Prompt: Exact copies of the lines from the one holding "800x482 pixels." through the last line of the entries below are to be printed, with pictures omitted.

(Stored records)

- - - -

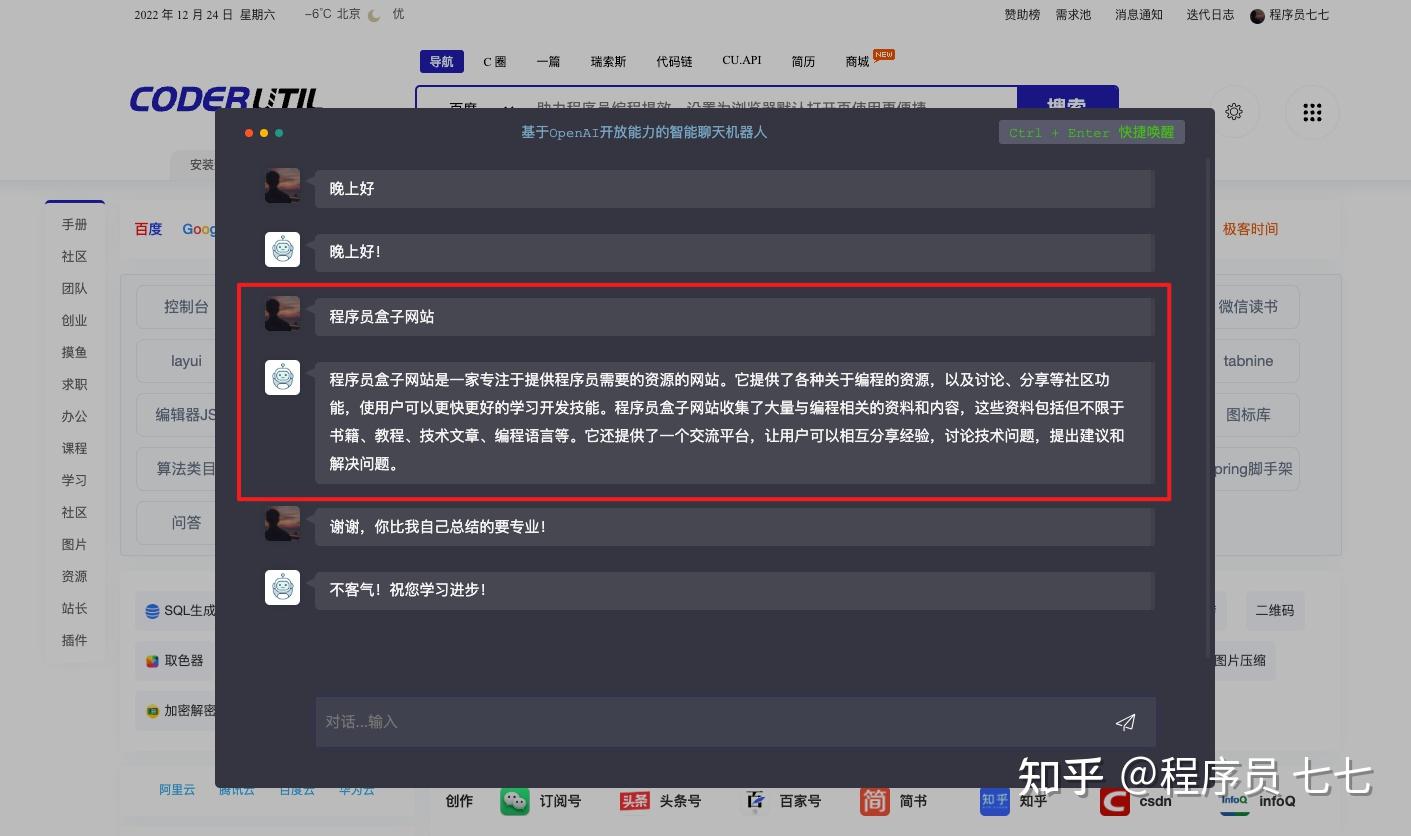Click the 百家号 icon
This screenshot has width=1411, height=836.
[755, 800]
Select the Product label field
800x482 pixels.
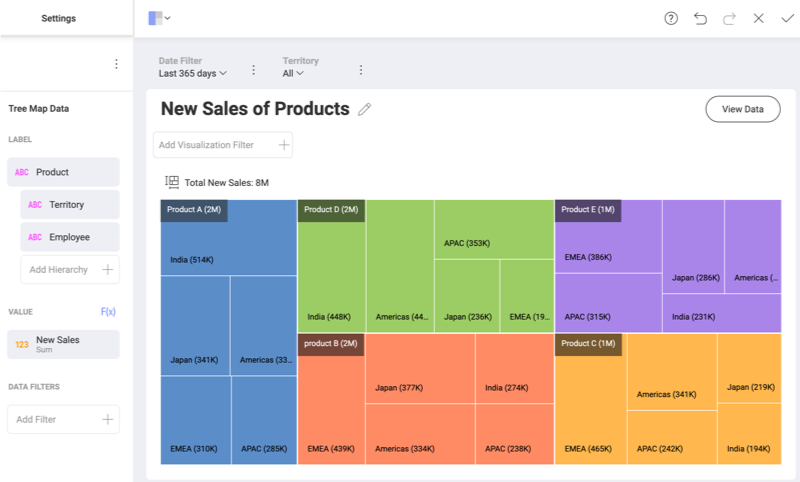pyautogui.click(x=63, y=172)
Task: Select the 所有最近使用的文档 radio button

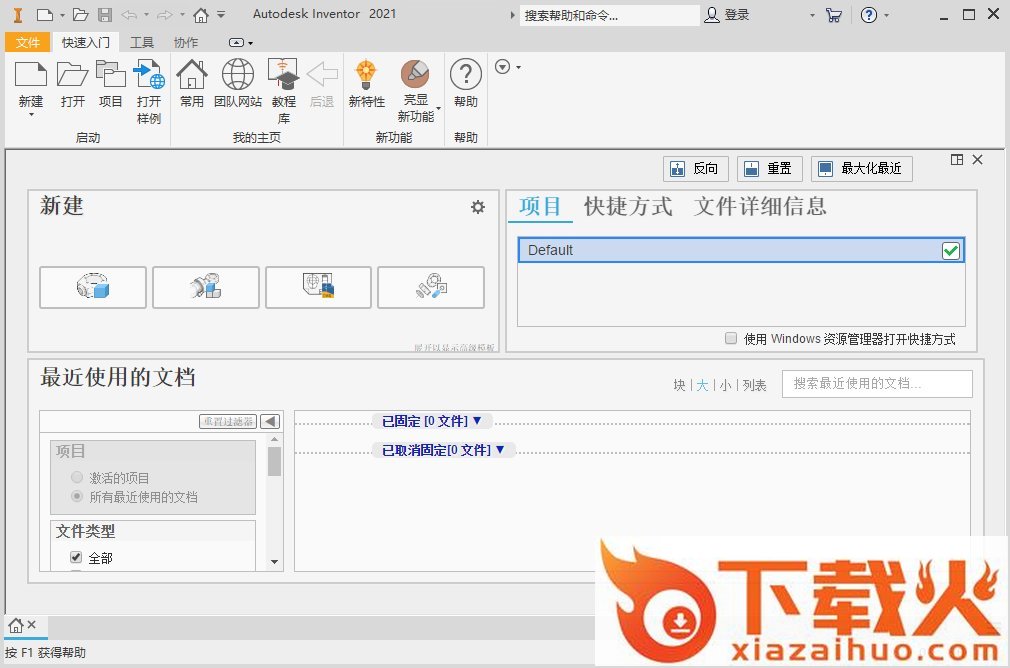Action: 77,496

- - - -

Solution for this exercise:
800x482 pixels.
pyautogui.click(x=63, y=172)
Task: Select the 所有最近使用的文档 radio button

Action: 77,496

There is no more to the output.